NYE ? New Years Eve ?


----------



## Hamm Guitars (Jan 12, 2007)

Robboman said:


> ...I'm sure a lot of guys would play there for free.
> 
> Bottom line, you do it for the love, not the money...


Not pointing fingers at anyone - but this is a real sore point for me.

Guys that play for nothing, a case of beer or for a cut rate price are the people you want to blame for the current state of the bar band scene. I've heard the same story over and over - why should I pay these guys $x when these other guys will play for less than half that.

Most bar owner can't tell the difference between a good band and a bad band, as to them all that matters is how much money is in the till at the end of the night - and you can't fault them for that. No one goes to bars to see bands anymore as it is a real crap shoot as to if he band is going to be any good. A DJ is consistent - which is why so many bars go with them.

What professional musicains need is a 'Union' that will go around and 'talk' some sense into these bands when they are loading out at the end of the night.

We also need the return of the room ratings (A Room, B Room, C Room), and agents that book them - no more direct bookings as musicians don't allways have the best head for business. Bands that are starting out should have to work their way into the C Room and climb up the ladder from there.

People need to start boo-ing the bad bands.

That's my rant.....


----------



## Robboman (Oct 14, 2006)

Hamm Guitars said:


> Not pointing fingers at anyone - but this is a real sore point for me.
> 
> Guys that play for nothing, a case of beer or for a cut rate price are the people you want to blame for the current state of the bar band scene. I've heard the same story over and over - why should I pay these guys $x when these other guys will play for less than half that.
> 
> ...


I've turned down many gigs where the pay was even crappier than the usual crappy pay. But I can't put all the blame on bands willing to work too cheap, I think it's supply\demand due to all those other factors as Mooh pointed out. You're right that bars are only about making money. It's about getting the most people in the bar at the lowest overhead cost, period. It turns out more people will flock to sports bars with 100 tv sets or to discos where all the 'hot' people go, than to see bands play. Even if you could somehow magically unionize all the bands and elimate the lowballers, most bars wouldn't (imo) pay more, they'd simply drop live bands and go with a DJ or 100 tvs instead, leaving even fewer potential gig venues. 

Oh, and I just can't support booing bad bands (if you were serious!) I get your point but I couldnt do that to some kids just starting out, all excited to be on stage for maybe the first time.
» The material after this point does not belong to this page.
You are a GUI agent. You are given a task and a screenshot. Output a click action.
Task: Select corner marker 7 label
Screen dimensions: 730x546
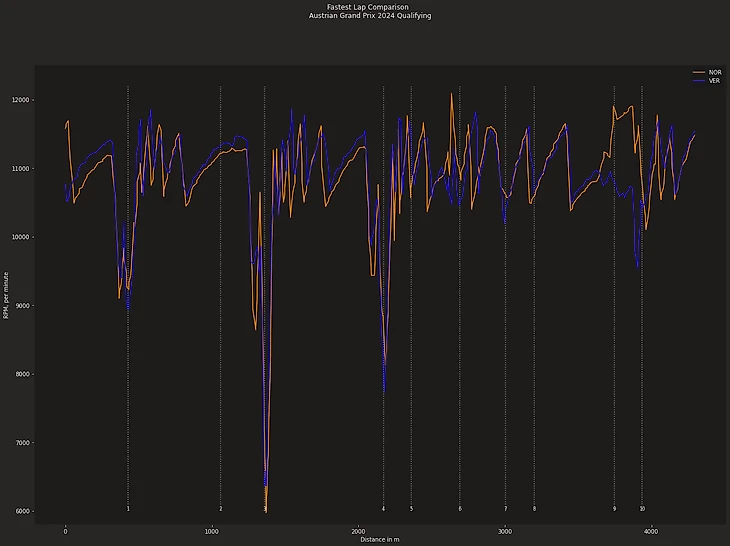tap(505, 509)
No matter how much they suck.


----------



## Hamm Guitars (Jan 12, 2007)

The problem as I see it is that there is a real lack of professional Entertainers. Just about every musician I know is either a Graphic Designer, Web Developer or programmer of some type. Musicians used to be able to make a living playing music - some still do, but their numbers are greatly diminishing.

The lack of full time musicians is because there is a lack of interest in live music, other than your big name concerts. I think the lack of interest is a direct result in the inconsistent quality of live entertainment. DJs and big Screen TVs are consistent. Bands and bars that book themselves gennerally are not. I'm not saying that all bands or bars that book themselves are bad, but there is not quality control of the product that is reaching the end user.

I think that if the quality control was put back in, and rooms were rated on a scale again then things would _start_ to get better. You would have the most entertaining bands in A rooms and the kids just starting out in the C rooms - they move to the B rooms as they get better.

Bands & Musicians really need to become more entertaining. I have seen a band hit the stage in a room that is just hopping and jam packed and just clear the dance floor inside of two songs. Playing music is just not enough to entertain people, no matter how good the musicians are at it. There is that whole feedback thing with the energy in the room that live music has going for it - you can't get that out of a TV, and it's limited with a DJ. It seems like bands have been playing in the corners of wing joints for so long that most of them are used to standing there quitely and trying not to distirb anyone. Then of course there is the other extream where you have bands that come out swinging sledgehammers and scare all the girls away.

Everyone will always want to go where the 'hot' people go, so entertaining these people is the way to go. No one leaves home to go out to hang out with not-so-hot people, or people with really nice personalities - it just doesn't happen.

I think bars would pay for a good product with good returns, they won't pay for a product that doesn't make financial sense. They need a commercial product that not only attracts people, but keeps them comming back to their establishment. When they come back they have to get that consistent quality.

I am totally serious about boo-ing bands. If you walk into a club on a friday or saturday night and there is a bunch of wieners on the stage that are providing no entertainment - let them know. If there is a bunch of kids on stage playing their first gig, it should be a week night and you should be in a C room; and if that is the case give them all the slack in the world.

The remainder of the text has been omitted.